(Element and text position data)
▼

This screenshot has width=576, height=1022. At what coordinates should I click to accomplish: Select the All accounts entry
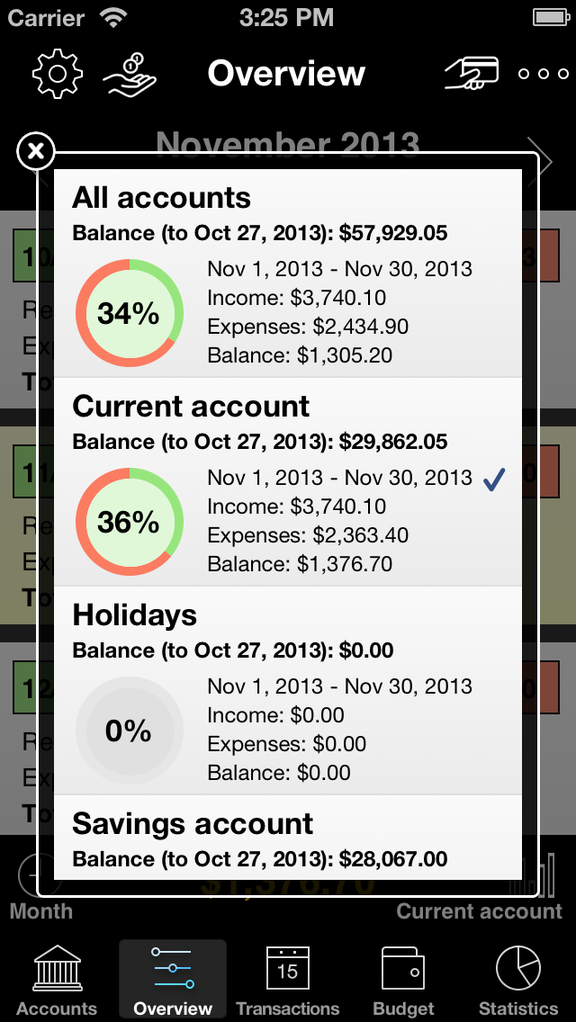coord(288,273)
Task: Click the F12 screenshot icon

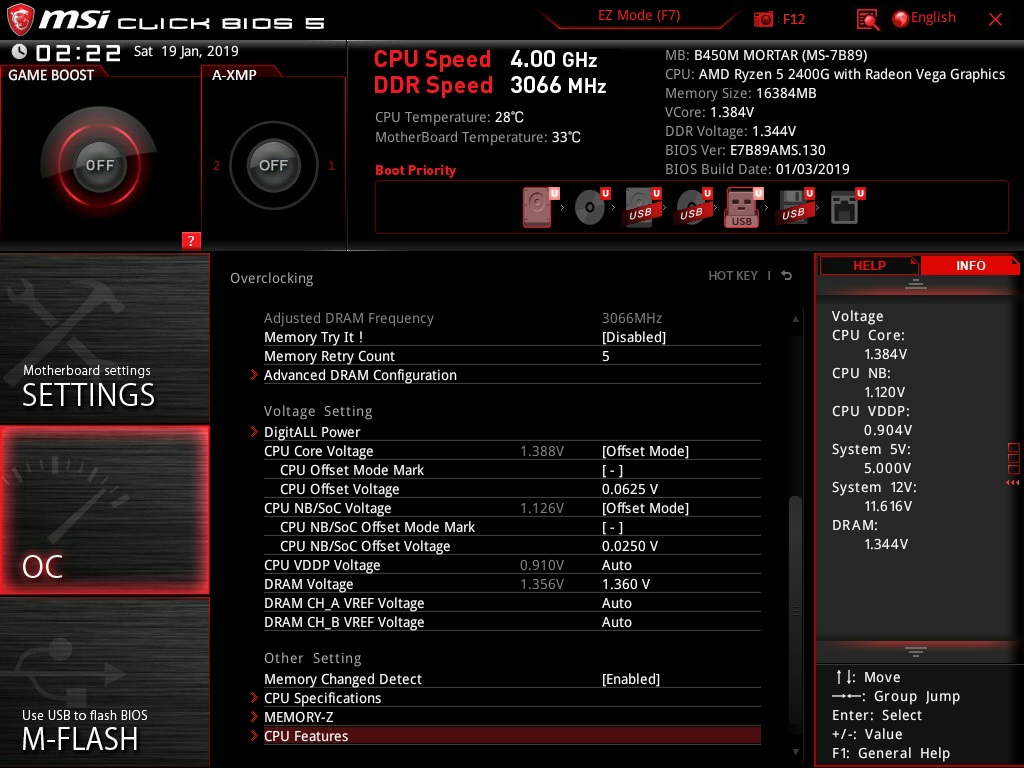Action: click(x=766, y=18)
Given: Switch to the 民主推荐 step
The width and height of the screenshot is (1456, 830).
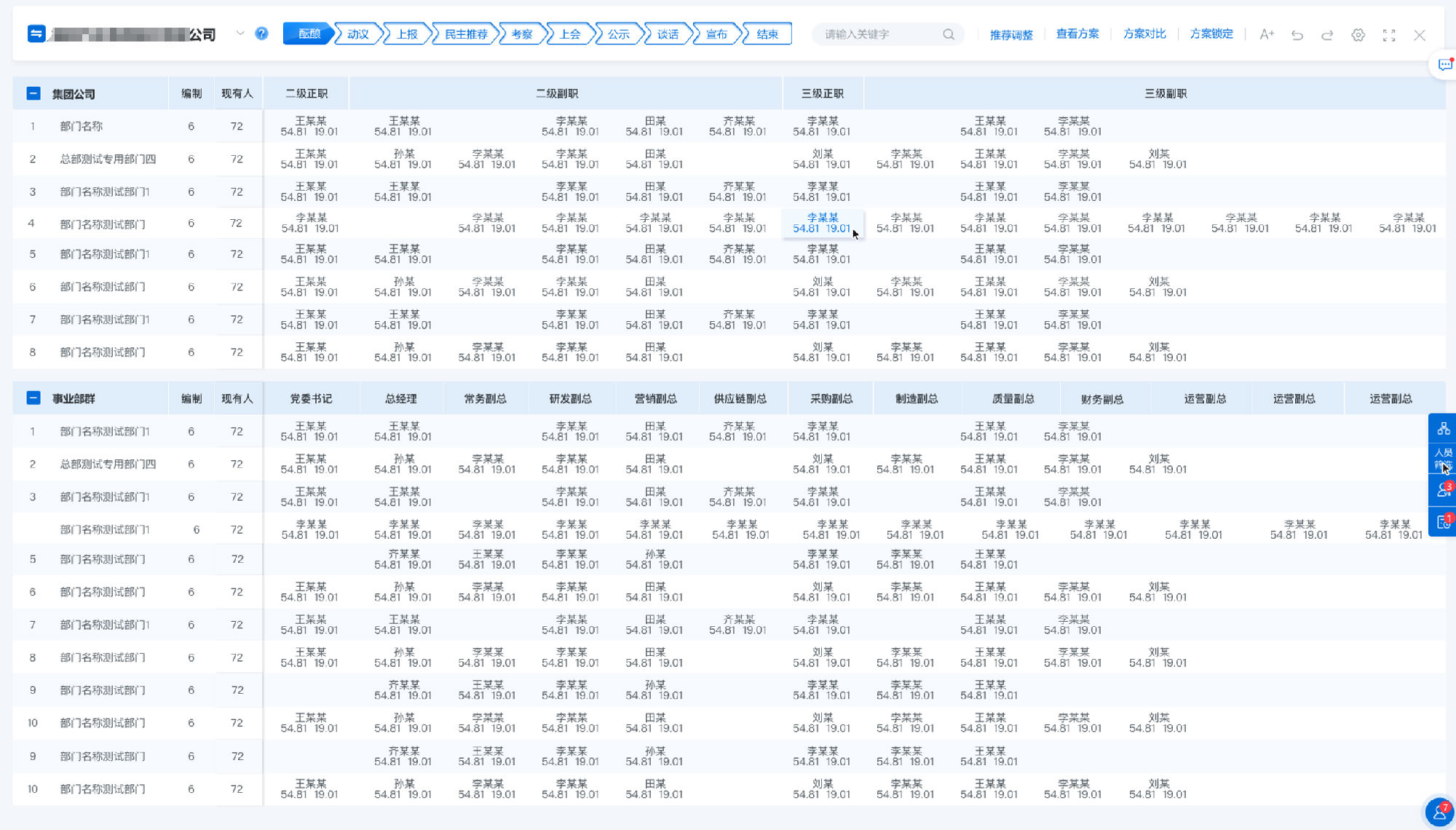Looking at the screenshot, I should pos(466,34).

▲

*EXERCISE PROMPT*
Copy out every row above word for word, leaving the pictures out.

*SOLUTION TO THE PROBLEM*
This screenshot has width=576, height=1022. At what coordinates should I click to accomplish: Select the All accounts entry
coord(288,273)
Task: Click the F12 screenshot icon

Action: click(x=766, y=18)
Given: Switch to the 民主推荐 step
The width and height of the screenshot is (1456, 830).
Looking at the screenshot, I should pos(466,34).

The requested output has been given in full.